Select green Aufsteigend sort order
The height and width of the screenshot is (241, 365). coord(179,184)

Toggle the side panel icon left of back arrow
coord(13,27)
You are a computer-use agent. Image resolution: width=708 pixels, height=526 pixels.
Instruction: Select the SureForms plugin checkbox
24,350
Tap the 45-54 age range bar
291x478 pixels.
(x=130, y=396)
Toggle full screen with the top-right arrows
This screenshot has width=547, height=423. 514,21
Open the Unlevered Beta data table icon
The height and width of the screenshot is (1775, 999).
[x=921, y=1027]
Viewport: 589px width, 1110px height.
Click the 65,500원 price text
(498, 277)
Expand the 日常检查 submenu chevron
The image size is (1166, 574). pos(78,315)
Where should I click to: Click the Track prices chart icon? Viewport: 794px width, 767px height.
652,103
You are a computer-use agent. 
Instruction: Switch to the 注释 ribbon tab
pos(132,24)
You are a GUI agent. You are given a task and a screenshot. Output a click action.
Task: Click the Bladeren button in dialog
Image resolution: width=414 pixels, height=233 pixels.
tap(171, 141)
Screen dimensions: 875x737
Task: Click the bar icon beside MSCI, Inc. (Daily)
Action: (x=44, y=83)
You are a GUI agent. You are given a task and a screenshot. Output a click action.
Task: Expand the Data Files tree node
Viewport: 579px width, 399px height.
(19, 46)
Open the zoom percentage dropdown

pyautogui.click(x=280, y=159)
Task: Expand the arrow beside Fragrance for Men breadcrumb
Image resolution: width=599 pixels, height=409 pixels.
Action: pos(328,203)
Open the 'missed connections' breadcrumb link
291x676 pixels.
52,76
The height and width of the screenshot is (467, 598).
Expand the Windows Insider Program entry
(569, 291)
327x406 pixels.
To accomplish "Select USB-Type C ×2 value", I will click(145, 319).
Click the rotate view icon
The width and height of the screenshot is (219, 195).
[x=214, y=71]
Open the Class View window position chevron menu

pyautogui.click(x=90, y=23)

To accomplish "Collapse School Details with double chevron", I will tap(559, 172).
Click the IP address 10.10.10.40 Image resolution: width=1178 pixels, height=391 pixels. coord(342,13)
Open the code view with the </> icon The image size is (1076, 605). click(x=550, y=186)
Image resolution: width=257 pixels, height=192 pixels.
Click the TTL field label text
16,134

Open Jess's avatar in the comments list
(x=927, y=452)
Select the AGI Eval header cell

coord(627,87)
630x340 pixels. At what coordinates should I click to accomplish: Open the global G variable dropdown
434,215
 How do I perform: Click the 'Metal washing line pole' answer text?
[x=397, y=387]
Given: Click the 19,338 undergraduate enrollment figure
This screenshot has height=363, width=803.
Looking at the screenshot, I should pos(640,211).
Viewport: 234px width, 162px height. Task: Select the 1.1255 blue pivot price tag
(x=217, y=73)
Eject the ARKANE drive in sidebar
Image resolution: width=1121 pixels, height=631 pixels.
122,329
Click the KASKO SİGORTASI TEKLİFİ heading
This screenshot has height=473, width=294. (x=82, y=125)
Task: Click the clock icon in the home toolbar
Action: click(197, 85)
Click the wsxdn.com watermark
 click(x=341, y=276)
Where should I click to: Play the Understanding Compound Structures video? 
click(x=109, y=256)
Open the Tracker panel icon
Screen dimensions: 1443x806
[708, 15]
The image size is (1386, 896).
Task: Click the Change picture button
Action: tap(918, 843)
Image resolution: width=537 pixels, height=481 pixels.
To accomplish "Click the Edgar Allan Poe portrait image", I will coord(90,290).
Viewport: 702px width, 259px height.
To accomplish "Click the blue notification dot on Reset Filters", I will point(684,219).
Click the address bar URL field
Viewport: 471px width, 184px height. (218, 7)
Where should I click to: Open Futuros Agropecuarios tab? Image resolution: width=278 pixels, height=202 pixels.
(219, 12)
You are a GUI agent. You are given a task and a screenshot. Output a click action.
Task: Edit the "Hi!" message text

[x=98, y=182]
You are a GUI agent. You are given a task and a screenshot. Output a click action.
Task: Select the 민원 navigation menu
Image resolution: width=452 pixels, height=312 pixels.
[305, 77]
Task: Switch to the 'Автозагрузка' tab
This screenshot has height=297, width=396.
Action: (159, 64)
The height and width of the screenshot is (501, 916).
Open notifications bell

> _Exercise directions_
Give back, exactly as written, the stretch from the line with "Open the Unlevered Beta data table icon" through the line with "Click the rotate view icon", and no other lines from the records above.

> _The completed task_
Open the Unlevered Beta data table icon
The height and width of the screenshot is (1775, 999).
[x=921, y=1027]
Viewport: 589px width, 1110px height.
Click the 65,500원 price text
(498, 277)
Expand the 日常检查 submenu chevron
The image size is (1166, 574). pos(78,315)
Where should I click to: Click the Track prices chart icon? Viewport: 794px width, 767px height.
652,103
You are a computer-use agent. 
Instruction: Switch to the 注释 ribbon tab
pos(132,24)
You are a GUI agent. You are given a task and a screenshot. Output a click action.
Task: Click the Bladeren button in dialog
Image resolution: width=414 pixels, height=233 pixels.
tap(171, 141)
Screen dimensions: 875x737
Task: Click the bar icon beside MSCI, Inc. (Daily)
Action: (x=44, y=83)
You are a GUI agent. You are given a task and a screenshot. Output a click action.
Task: Expand the Data Files tree node
Viewport: 579px width, 399px height.
(19, 46)
Open the zoom percentage dropdown

pyautogui.click(x=280, y=159)
Task: Expand the arrow beside Fragrance for Men breadcrumb
Image resolution: width=599 pixels, height=409 pixels.
Action: pos(328,203)
Open the 'missed connections' breadcrumb link
291x676 pixels.
52,76
The height and width of the screenshot is (467, 598).
Expand the Windows Insider Program entry
(569, 291)
327x406 pixels.
To accomplish "Select USB-Type C ×2 value", I will click(145, 319).
Click the rotate view icon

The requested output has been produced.